Revolutionary rights. when constitutional rights are either absent or fail. Politics' last rites; mankind's sacrament for those left without hope. so that they may have a rebirth. These are rights that may not be taken away, for they are intrinsically a part of everyone inhabiting this earth. Rights of last resort, one might say.
Somehow, and for some unimaginable reason, Americans find it difficult to accept that other people in the world may have similar aspirations, maybe encased in different traditions. Or perhaps it's our government that finds it difficult to understand how other groups, societies and nations have the urgent need to unyoke themselves from their oppressors, or those intent in changing their ways and traditions.
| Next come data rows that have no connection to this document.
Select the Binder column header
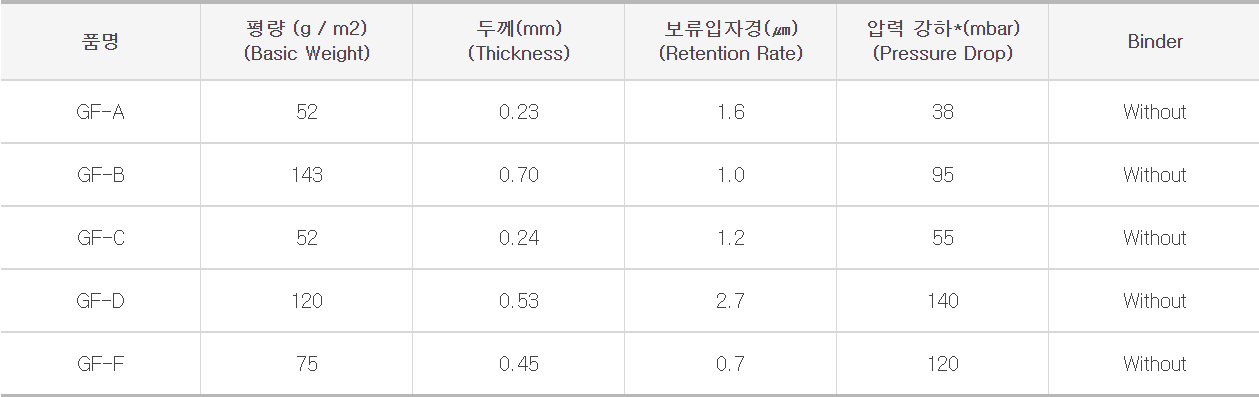The width and height of the screenshot is (1259, 397). (1154, 42)
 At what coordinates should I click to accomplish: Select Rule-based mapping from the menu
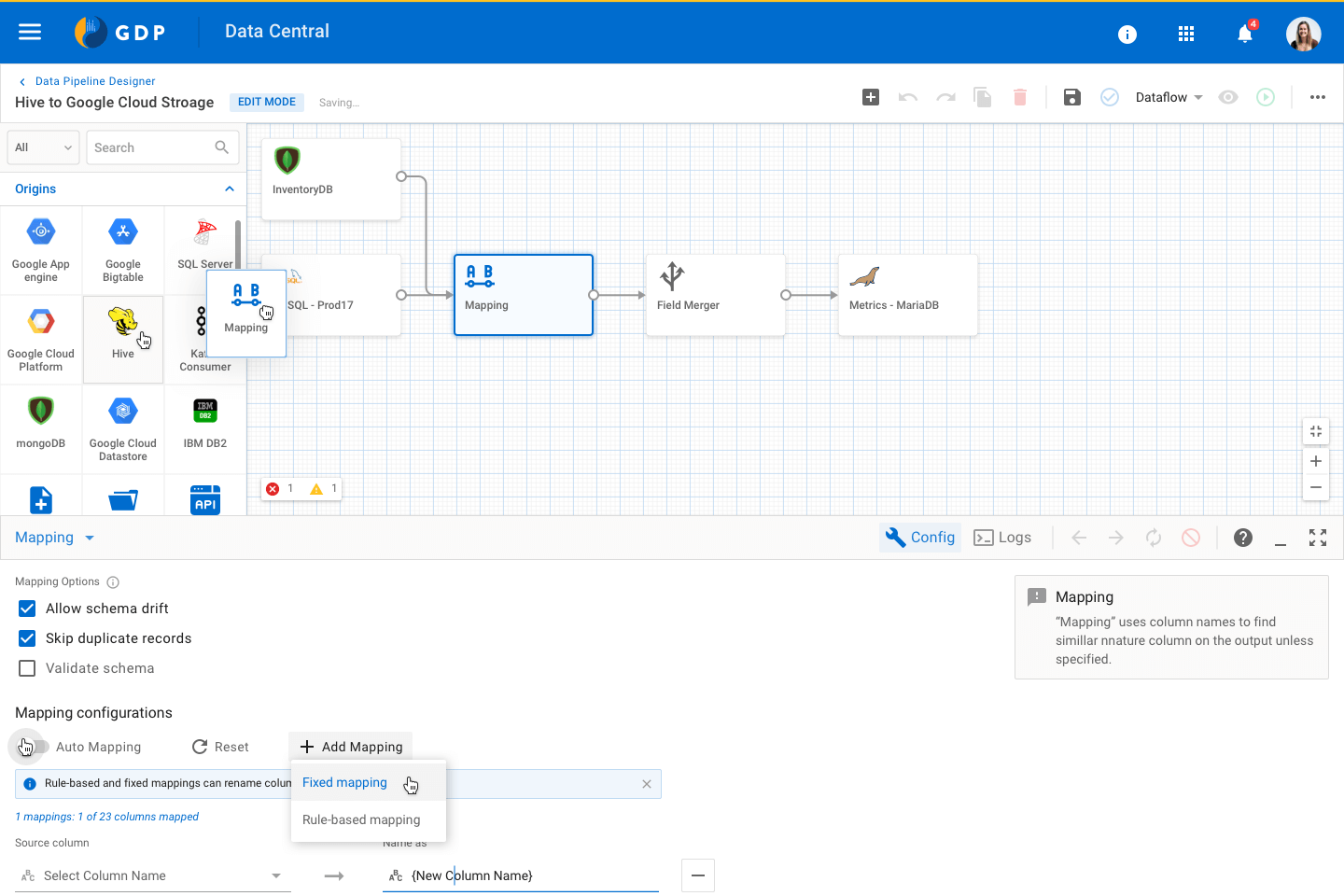(362, 819)
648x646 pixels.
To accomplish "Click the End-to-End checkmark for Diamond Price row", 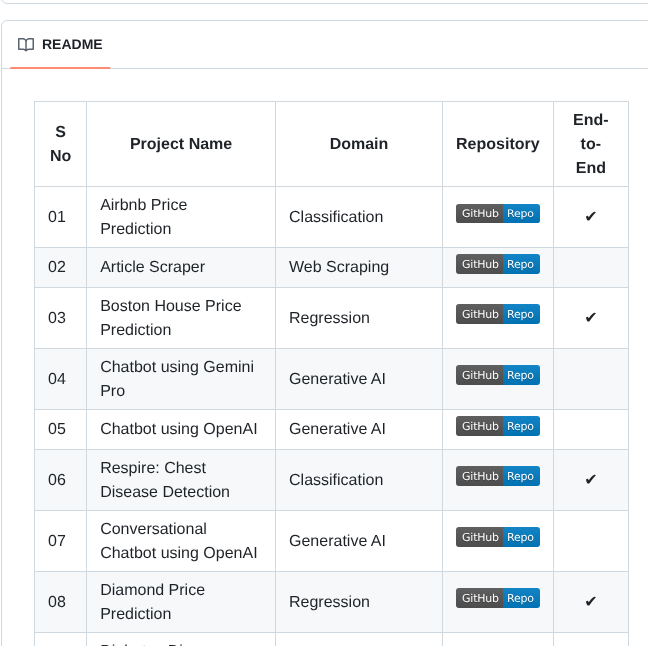I will click(x=590, y=602).
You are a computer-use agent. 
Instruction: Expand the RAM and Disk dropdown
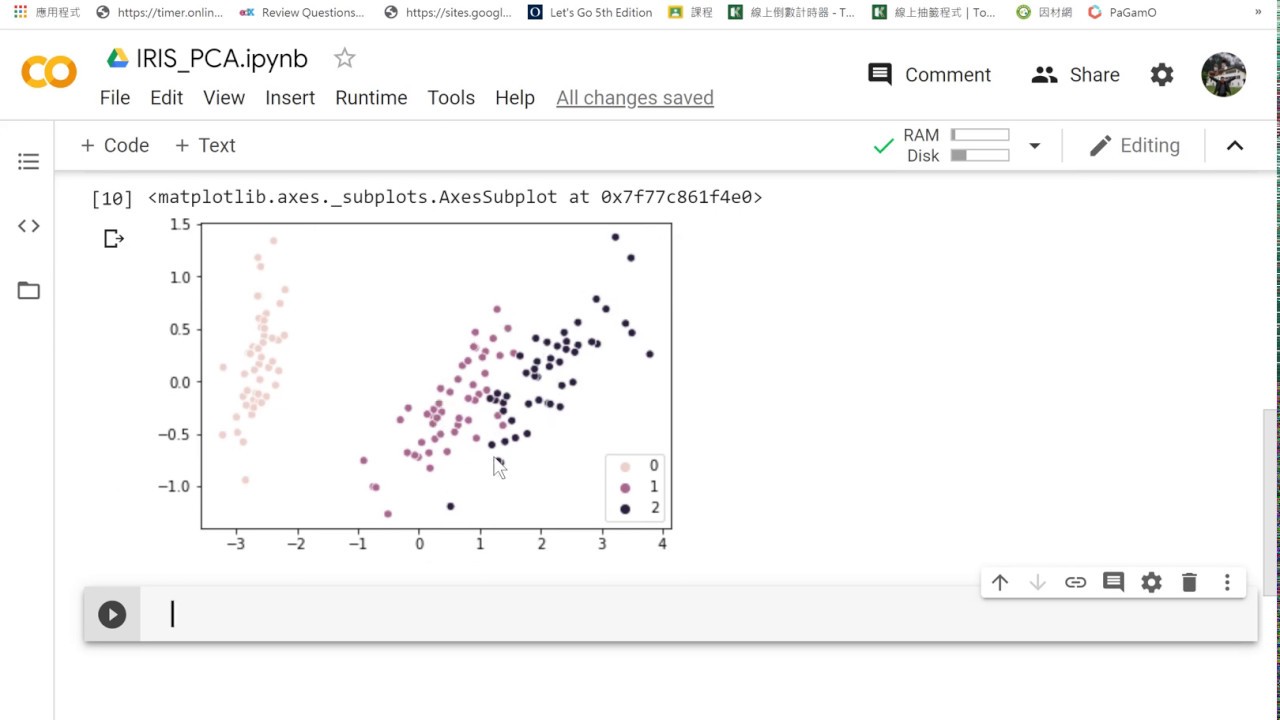point(1035,146)
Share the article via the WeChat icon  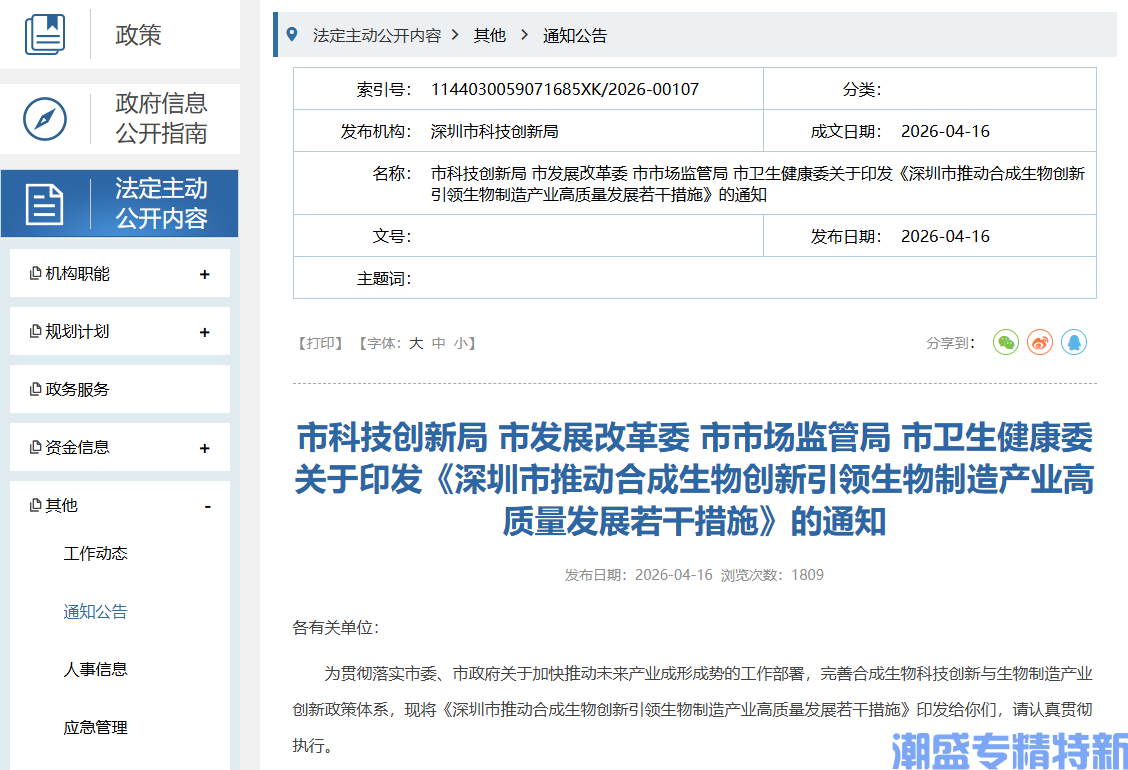[1005, 342]
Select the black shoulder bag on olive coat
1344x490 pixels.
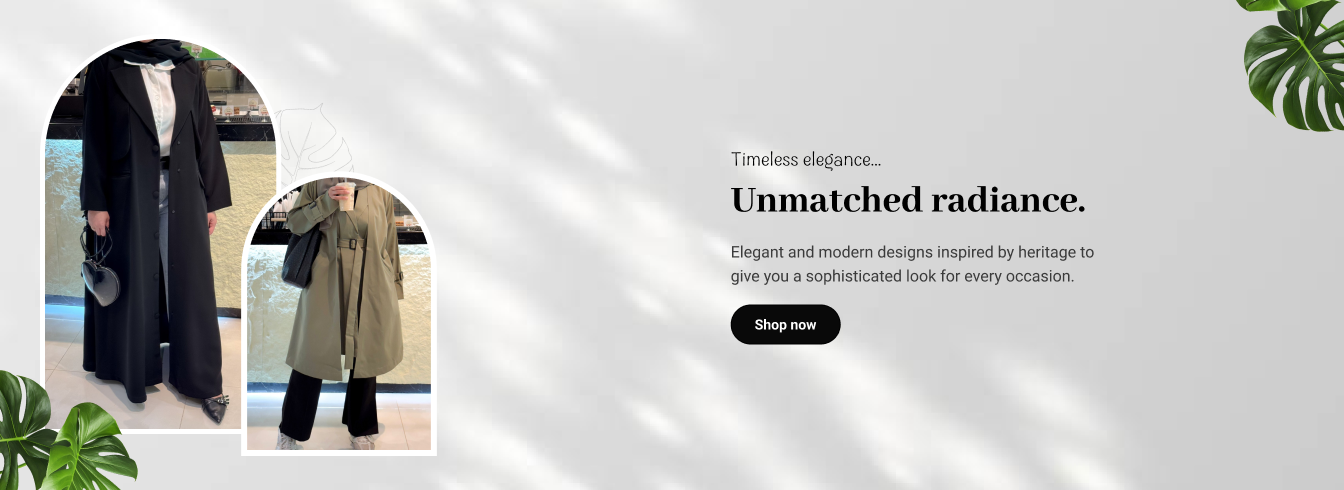tap(301, 257)
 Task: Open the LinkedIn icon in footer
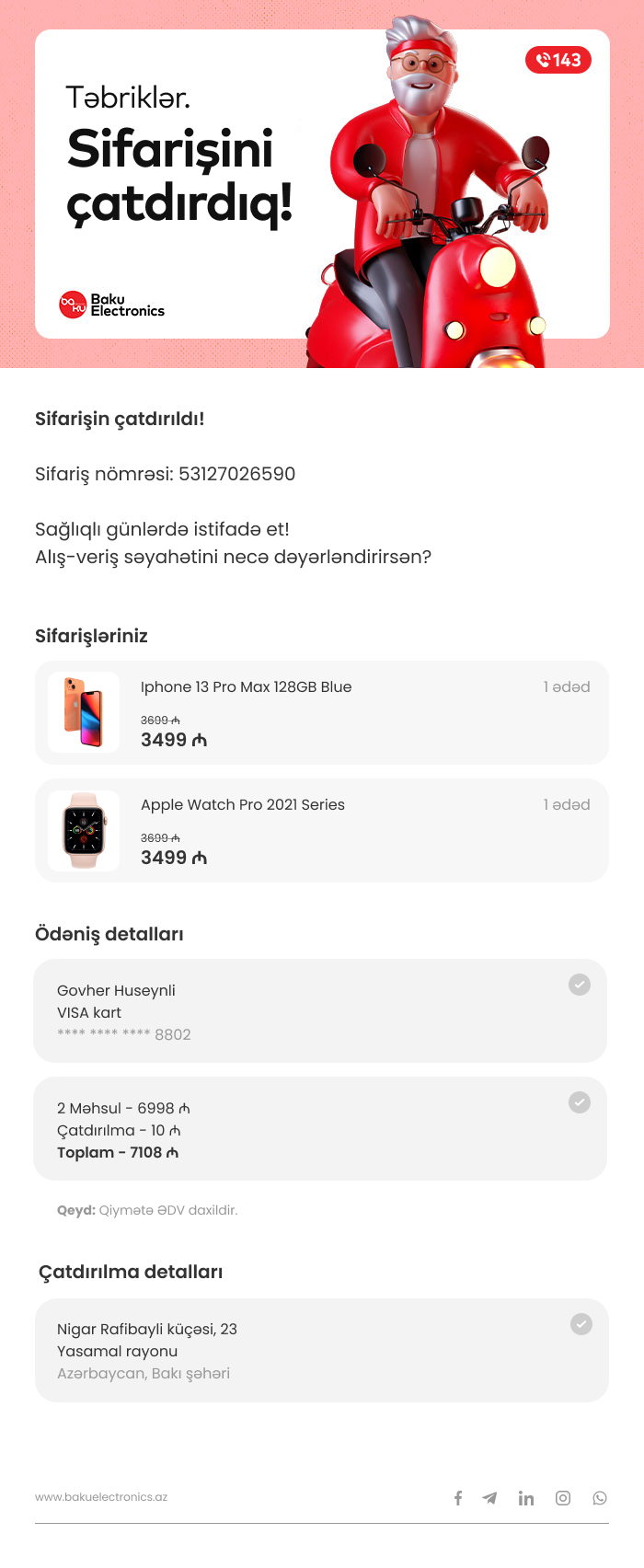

Of late, the march is on in most of South America, from Cape Horn to Lake Maracaibo [Argentina, Chile, Bolivia, Uruguay, Brazil, Ecuador and Venezuela], to find better social and economic justice by veering to the political left - that being done at a prescribed national pace: in short evolutionary steps by some countries, and revolutionary but peaceful strides by others. Fortunately, because neither political independence nor overt US military presence are at stake, change received its start democratically, at the ballot box, with absence of economic or homicidal terror.
Not so in the Middle East and beyond, from Jerusalem to Kabul, where there is also a march, but where social and economic justice play second fiddle to the graver issues of territorial dispossession and foreign intrusion in cultural, economic, political and religious affairs. It is in this region that the extended arm of Uncle Sam is not seen as a sign of help and friendship, but one of mistrust. And as if wearing a bracelet with a stamped Star of David on the wrist had not been enough, the US had to pound its fist over the sovereign peoples of Afghanistan and Iraq. All in response to what were deemed as acts of terror - which begs the question. just what are these acts of terror in response to?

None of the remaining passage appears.